In its 2024 Corporate Social Responsibility Progress Report, Keysight claimed successful completion of the consent agreement and the formal closure of the matter with the DTCC. It continues to provide ITAR data handling support for its customers with EDA (electronic design automation) support agreements.

== Research and development ==
From its launch in 2014 until 2020, Keysight increased its investment in R&D from approximately 12% to 16%, a percentage increase that represented almost a doubling of the investment in absolute dollars. In 2025, Keysight's research and development expenses reached $1.007B, a 9.58% increase over the previous year ($919M in 2024). Keysight's research and development budget has consistently increased annually since its 2014 spin-off from Agilent Technologies. Its current focus is on enabling technologies, system design, simulation, and measurement, with R&D distributed throughout the US, Belgium, Singapore, India, Germany, Malaysia, Romania, China, Japan, Spain, United Kingdom, and France.

Stored data entries:
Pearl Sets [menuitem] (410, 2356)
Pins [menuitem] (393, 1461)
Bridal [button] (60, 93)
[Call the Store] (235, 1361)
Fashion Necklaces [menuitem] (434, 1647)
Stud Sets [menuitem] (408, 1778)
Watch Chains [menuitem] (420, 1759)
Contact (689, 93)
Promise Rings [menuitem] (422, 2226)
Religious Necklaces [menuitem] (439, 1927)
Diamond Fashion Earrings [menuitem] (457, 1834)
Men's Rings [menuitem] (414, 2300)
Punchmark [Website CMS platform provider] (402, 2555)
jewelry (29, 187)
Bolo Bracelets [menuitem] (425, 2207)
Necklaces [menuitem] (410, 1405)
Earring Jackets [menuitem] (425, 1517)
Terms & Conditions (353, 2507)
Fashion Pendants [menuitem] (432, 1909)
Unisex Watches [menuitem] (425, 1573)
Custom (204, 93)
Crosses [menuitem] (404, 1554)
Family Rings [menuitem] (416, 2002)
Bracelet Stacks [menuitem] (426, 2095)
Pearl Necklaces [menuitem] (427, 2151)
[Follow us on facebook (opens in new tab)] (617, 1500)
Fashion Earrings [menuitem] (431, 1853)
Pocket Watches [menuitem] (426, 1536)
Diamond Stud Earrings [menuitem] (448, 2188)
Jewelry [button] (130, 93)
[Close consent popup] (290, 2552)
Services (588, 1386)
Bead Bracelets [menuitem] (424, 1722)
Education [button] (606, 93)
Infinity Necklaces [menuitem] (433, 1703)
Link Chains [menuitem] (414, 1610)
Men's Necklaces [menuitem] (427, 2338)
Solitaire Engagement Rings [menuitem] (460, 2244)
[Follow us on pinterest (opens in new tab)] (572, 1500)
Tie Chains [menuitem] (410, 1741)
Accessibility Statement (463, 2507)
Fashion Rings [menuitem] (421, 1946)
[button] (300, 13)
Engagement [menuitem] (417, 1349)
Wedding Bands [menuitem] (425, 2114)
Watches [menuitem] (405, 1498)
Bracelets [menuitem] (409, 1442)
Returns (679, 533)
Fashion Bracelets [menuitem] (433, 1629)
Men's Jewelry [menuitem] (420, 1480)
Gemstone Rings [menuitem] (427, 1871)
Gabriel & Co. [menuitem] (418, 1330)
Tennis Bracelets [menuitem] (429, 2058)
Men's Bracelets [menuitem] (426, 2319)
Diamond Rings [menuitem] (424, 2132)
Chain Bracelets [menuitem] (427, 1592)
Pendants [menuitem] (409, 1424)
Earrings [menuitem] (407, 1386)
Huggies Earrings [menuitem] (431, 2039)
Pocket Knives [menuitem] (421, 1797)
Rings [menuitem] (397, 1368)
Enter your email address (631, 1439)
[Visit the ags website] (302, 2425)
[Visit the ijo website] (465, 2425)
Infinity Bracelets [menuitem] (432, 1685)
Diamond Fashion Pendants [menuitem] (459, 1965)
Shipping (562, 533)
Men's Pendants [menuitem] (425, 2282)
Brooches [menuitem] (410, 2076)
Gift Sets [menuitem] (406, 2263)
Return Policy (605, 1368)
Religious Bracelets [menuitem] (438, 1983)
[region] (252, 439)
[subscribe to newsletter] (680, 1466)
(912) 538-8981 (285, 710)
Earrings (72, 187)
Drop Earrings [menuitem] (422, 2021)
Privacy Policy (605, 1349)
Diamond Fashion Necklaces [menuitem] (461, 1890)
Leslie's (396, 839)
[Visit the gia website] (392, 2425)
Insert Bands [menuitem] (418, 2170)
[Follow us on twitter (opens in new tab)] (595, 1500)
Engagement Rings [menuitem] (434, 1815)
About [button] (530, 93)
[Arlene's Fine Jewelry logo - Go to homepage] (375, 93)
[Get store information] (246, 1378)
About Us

Questions on the material:
1. From the Keysight passage above, write out the part that begins at the words "In its 2024" and stops after the words "automation) support agreements.".
2. Continue the Keysight text from its last sentence.

Responses per task:
1.
In its 2024 Corporate Social Responsibility Progress Report, Keysight claimed successful completion of the consent agreement and the formal closure of the matter with the DTCC. It continues to provide ITAR data handling support for its customers with EDA (electronic design automation) support agreements.

2.
Keysight invests in designing custom ASICs to enable may of its synthesis and analysis systems.

In 2024, Keysight collaborated with Google Quantum AI to introduce the industry's first quantum circuit simulation with flux quantization, representing a breakthrough in quantum computing and superconducting circuit design. This was followed in 2025 by Keysight's delivery of a quantum control system to the National Institute of Advanced Industrial Science and Technology (AIST) in Japan capable of supporting over 1,000 qubits, as part of the organizations’ ongoing quantum research.

Keysight focuses R&D efforts on AI data center infrastructure and networking technologies, including a 2025 survey report conducted by Heavy Reading on the infrastructure challenges facing AI advancements. Keysight collaborated with McGill University, Ciena, and Hyperlight on the industry's first demonstration of 448G PAM4 driverless optical transmission in 2025, which was also demonstrated at the European Exhibition on Optical Communications (ECOC) [link] and through collaboration with NTT Innovative Devices and Lumentum at an Optical Fiber Communications Conference (OFC) demonstration the same year.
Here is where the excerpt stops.